*** Excerpted passage

My experience of stereo audio is this:

  • When sitting somewhere near the middle between two speakers and listening to a ‘purist’ stereo recording, I perceive a stable, compelling 3D space populated by the instruments and voices in different positions.
  • The scene can occasionally extend beyond the speakers (and this is certainly the case with recordings made using Q-Sound and other such processes).
  • Turning my head, the image stays plausible.
  • If I move position, the image falls apart somewhat, but when I stop moving it stabilises again into a plausible image – although not necessarily resembling what I might have expected it to be prior to moving.
  • If I move left or right, the image shifts in the direction of the speaker I am moving towards.

An article in Sound On Sound magazine may contain the most perceptive explanation I have seen:

The interaction of the signals from both speakers arriving at each ear results in the creation of a new composite signal, which is identical in wave shape but shifted in time. The time‑shift is towards the louder sound and creates a ‘fake’ time‑of‑arrival difference between the ears, so the listener interprets the information as coming from a sound source at a specific bearing somewhere within a 60‑degree angle in front.

******

### Short exercise 1
From the stereo audio passage, echo the words from "The interaction of" up to and including "angle in front.".

*** Data supplied

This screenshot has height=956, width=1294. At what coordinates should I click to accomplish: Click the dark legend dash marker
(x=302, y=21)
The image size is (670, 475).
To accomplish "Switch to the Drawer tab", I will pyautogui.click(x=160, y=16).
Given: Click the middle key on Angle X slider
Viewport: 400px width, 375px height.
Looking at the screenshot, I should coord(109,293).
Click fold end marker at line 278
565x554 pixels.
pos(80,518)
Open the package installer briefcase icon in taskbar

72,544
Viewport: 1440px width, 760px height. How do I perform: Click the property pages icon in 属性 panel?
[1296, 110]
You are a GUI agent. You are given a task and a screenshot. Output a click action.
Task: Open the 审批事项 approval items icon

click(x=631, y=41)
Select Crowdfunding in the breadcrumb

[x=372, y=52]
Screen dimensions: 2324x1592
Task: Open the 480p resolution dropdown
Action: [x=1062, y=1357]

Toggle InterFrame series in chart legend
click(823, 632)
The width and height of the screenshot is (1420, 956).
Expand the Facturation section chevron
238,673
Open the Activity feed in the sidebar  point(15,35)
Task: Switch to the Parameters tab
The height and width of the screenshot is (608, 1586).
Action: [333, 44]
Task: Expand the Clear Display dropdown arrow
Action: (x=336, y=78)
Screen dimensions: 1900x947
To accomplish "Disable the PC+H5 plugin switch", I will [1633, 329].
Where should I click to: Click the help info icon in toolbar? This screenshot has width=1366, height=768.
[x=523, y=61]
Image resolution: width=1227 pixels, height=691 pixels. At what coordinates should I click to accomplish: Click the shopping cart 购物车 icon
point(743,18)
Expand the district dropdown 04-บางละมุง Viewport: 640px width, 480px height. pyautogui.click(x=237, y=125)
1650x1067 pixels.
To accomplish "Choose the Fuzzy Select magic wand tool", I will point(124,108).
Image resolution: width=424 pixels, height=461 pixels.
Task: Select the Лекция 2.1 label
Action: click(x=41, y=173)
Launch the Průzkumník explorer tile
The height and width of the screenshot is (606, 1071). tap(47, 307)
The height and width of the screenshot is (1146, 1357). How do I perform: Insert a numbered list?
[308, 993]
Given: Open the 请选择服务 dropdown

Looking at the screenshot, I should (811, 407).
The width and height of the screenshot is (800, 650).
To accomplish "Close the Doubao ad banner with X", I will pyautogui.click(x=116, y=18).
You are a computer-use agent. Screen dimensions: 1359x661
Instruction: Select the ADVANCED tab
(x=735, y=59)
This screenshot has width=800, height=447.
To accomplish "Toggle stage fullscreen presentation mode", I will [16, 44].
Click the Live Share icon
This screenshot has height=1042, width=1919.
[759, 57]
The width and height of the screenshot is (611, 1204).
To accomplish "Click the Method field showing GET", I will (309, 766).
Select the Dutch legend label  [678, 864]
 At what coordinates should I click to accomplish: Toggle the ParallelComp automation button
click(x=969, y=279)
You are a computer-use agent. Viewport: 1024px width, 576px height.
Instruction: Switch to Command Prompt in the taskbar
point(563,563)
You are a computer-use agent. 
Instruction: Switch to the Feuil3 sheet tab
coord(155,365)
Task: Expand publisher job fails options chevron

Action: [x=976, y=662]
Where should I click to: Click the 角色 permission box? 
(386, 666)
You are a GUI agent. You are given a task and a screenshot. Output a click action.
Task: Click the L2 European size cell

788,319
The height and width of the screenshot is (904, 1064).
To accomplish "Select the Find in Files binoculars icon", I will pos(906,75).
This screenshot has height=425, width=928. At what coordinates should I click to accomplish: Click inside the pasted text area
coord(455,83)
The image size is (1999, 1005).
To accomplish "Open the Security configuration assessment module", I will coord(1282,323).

******

### Short exercise 2
Duplicate the rows from the line with "The height and width of the screenshot is (904, 1064)." up to and including the final line of the rows, with no changes.

### Result 1
The interaction of the signals from both speakers arriving at each ear results in the creation of a new composite signal, which is identical in wave shape but shifted in time. The time‑shift is towards the louder sound and creates a ‘fake’ time‑of‑arrival difference between the ears, so the listener interprets the information as coming from a sound source at a specific bearing somewhere within a 60‑degree angle in front.

### Result 2
The height and width of the screenshot is (904, 1064).
To accomplish "Select the Find in Files binoculars icon", I will pos(906,75).
This screenshot has height=425, width=928. At what coordinates should I click to accomplish: Click inside the pasted text area
coord(455,83)
The image size is (1999, 1005).
To accomplish "Open the Security configuration assessment module", I will coord(1282,323).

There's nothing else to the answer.